<<<<

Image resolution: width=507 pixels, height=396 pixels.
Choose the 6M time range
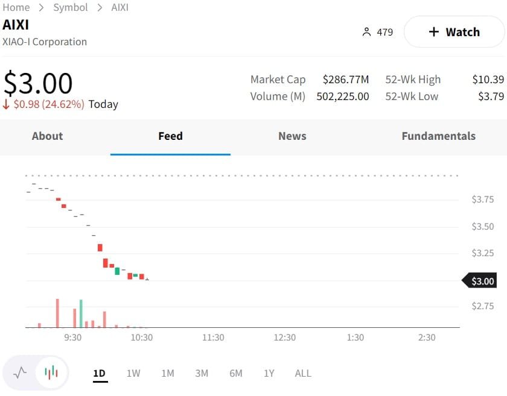(236, 373)
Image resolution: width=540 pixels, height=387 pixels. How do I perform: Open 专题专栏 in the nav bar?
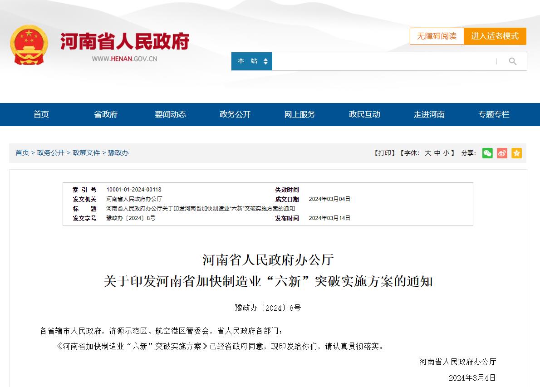494,114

>>>>

Please output only the lines running from the one that holds "Image resolution: width=540" through the last line of the entries, both ends included, without any images.

Image resolution: width=540 pixels, height=387 pixels. How do I perform: Open 专题专栏 in the nav bar?
494,114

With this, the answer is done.